- [WHAT NEEDS TO BE DONE]: Which lines of the data contain the string "breadcrumb"? Show each of them.

[Saved entries]
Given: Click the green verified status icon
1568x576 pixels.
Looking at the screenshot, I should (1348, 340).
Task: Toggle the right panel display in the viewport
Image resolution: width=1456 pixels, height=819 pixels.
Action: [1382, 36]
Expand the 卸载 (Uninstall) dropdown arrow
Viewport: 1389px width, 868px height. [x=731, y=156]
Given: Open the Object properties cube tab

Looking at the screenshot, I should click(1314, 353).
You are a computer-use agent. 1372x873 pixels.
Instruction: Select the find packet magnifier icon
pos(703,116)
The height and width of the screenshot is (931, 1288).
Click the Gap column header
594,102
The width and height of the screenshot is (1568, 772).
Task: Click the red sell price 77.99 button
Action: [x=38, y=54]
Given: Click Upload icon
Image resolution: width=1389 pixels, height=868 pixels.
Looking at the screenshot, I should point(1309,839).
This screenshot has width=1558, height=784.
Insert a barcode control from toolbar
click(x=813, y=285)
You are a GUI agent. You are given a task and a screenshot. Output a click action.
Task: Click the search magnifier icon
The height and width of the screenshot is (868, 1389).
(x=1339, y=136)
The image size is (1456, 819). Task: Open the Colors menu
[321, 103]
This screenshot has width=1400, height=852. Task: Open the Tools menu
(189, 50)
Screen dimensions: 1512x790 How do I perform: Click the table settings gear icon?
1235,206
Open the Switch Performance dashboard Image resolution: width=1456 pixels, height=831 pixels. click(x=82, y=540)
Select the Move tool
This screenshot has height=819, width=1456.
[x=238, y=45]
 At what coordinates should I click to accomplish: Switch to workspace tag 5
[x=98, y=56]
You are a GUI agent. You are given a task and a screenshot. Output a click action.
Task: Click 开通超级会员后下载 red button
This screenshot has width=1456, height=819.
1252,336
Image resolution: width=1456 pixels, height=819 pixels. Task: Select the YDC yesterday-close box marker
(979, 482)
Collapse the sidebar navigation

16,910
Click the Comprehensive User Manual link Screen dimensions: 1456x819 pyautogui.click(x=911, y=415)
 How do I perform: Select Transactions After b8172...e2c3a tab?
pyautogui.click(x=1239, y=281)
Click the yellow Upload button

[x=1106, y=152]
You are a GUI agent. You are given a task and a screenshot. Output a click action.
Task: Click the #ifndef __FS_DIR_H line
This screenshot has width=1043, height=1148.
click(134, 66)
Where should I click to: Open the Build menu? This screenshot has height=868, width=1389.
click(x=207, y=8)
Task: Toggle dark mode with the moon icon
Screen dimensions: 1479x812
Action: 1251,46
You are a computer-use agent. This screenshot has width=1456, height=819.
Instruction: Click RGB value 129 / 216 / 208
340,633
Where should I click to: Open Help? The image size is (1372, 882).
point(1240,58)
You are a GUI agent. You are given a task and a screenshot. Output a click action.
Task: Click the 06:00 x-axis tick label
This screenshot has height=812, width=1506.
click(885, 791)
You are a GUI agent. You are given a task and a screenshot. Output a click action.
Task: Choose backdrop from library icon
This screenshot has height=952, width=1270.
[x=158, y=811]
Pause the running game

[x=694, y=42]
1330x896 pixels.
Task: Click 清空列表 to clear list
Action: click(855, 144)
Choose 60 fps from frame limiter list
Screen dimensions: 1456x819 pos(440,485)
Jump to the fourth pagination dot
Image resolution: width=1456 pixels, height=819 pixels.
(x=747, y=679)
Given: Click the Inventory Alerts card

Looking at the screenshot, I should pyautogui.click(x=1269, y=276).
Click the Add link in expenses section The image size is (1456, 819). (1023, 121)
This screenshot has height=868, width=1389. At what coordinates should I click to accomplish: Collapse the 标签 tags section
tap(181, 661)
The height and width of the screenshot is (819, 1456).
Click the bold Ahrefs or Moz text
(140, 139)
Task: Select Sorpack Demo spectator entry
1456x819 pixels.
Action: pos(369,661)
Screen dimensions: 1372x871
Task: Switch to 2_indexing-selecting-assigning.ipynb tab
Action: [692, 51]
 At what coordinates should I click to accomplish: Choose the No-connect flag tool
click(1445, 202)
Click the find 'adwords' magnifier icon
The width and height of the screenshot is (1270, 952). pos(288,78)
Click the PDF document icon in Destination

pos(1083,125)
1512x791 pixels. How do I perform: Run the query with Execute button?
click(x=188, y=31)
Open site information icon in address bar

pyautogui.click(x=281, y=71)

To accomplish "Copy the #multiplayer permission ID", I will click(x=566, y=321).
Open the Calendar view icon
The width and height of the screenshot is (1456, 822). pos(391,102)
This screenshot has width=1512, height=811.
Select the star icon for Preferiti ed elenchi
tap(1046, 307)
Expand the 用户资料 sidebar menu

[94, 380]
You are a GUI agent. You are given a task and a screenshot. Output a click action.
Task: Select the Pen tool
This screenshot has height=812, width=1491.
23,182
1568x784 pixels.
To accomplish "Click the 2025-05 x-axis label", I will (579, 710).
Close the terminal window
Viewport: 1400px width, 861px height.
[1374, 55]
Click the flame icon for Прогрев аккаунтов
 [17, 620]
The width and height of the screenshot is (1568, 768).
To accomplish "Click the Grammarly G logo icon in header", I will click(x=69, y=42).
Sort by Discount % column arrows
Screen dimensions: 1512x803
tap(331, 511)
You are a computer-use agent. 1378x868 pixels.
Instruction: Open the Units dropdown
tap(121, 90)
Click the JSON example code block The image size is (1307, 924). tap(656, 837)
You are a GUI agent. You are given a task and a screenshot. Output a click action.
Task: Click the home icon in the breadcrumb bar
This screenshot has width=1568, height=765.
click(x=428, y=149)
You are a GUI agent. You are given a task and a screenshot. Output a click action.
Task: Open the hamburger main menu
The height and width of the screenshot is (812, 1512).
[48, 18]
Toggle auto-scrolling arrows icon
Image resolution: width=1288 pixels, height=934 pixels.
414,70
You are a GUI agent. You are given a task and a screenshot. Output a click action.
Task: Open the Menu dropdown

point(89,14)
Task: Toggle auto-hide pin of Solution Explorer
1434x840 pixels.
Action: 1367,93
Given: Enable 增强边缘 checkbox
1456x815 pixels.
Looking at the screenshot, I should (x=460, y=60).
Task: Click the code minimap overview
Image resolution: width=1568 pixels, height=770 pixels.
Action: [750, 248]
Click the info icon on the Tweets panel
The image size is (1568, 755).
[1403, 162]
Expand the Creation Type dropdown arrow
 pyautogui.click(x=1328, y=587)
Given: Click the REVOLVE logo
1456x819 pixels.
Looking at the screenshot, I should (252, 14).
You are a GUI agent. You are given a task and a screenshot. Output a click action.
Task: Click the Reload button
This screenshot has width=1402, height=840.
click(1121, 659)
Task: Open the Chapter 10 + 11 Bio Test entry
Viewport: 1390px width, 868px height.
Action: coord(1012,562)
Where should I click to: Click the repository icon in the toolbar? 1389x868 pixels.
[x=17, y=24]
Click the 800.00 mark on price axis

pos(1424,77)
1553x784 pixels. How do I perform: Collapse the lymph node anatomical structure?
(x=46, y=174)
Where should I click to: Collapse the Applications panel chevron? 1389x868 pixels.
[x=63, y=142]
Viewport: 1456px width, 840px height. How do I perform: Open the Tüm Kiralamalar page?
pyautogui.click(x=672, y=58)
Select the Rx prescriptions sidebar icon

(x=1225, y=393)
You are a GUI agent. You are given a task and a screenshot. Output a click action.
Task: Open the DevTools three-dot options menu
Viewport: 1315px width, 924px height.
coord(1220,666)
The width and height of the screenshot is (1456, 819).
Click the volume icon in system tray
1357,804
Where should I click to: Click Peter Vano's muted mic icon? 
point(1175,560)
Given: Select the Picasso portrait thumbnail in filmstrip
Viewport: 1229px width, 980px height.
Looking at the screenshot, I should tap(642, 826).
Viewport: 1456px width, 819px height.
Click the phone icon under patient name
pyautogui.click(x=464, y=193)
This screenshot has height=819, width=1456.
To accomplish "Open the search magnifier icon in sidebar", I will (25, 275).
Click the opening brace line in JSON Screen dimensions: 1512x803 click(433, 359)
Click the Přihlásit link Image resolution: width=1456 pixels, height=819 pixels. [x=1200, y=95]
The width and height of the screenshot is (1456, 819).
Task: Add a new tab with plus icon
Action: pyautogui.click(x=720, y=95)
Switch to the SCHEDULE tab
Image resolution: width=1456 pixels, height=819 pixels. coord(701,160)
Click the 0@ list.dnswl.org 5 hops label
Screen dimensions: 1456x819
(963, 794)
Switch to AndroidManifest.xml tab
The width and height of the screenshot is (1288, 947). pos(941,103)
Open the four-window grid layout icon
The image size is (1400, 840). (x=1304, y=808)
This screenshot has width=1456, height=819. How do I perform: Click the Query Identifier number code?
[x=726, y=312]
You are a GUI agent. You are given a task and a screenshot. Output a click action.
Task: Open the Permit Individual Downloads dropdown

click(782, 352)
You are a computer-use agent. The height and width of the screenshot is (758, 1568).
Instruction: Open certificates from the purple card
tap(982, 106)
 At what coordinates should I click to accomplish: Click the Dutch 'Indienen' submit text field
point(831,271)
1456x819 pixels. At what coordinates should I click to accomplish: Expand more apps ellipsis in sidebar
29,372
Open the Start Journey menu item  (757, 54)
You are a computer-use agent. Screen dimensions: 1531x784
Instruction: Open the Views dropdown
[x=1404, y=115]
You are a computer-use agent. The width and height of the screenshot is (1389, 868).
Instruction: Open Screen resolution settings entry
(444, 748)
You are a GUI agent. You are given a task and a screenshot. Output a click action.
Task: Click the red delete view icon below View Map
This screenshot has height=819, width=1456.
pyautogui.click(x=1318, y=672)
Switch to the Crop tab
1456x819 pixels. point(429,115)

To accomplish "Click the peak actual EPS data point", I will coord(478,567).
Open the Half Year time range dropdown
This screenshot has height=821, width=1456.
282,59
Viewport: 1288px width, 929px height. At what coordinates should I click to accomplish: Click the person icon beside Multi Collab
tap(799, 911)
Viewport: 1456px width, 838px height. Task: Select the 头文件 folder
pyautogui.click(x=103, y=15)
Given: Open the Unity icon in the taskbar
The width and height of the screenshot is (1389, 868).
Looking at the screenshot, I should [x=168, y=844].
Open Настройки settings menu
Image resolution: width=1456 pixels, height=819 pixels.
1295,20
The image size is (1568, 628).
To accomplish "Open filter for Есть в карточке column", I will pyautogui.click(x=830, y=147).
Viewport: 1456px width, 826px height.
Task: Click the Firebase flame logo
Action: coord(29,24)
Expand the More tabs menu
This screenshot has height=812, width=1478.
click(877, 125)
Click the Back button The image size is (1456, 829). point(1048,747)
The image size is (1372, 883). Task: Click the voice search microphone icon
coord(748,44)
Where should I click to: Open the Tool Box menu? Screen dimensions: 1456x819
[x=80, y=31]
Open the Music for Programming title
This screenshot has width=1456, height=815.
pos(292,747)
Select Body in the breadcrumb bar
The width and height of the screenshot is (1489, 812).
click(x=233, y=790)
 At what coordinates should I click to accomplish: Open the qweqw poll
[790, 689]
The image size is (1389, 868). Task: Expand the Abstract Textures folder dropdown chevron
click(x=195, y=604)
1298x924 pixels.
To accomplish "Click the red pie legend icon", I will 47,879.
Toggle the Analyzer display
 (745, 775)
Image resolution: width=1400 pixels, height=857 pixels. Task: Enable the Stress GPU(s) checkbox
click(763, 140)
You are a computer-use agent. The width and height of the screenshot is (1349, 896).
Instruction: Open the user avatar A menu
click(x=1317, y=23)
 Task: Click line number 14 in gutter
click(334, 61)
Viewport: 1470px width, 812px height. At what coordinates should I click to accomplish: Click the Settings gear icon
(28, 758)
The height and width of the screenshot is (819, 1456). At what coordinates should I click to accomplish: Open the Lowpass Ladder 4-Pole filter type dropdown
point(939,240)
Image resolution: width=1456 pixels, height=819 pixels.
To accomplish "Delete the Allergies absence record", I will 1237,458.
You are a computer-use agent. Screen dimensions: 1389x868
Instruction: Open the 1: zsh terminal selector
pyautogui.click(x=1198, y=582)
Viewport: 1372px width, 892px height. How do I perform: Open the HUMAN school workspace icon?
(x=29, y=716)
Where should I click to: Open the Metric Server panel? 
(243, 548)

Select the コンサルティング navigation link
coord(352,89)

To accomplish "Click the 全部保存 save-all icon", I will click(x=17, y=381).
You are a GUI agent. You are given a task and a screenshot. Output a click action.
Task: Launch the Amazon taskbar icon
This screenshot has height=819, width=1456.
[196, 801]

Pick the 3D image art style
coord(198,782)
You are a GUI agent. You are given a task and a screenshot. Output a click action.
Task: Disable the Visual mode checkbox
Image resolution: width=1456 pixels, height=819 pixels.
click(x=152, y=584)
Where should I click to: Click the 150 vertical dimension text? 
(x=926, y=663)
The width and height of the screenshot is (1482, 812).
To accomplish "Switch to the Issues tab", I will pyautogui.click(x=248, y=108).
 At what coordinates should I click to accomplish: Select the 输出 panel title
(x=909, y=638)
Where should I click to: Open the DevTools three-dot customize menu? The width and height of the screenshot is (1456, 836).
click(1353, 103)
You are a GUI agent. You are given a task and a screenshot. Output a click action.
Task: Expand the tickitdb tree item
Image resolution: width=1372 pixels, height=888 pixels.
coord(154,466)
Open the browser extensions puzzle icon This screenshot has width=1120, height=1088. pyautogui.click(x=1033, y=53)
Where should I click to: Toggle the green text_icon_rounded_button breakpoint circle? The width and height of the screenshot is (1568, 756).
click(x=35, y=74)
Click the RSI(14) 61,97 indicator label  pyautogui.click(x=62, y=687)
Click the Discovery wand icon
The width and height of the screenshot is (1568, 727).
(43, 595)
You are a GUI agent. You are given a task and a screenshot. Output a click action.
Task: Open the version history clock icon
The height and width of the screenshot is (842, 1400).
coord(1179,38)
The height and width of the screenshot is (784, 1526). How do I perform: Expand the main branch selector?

- [ANSWER FOR THE TASK]:
Task: Click the home icon in the breadcrumb bar
Select Body in the breadcrumb bar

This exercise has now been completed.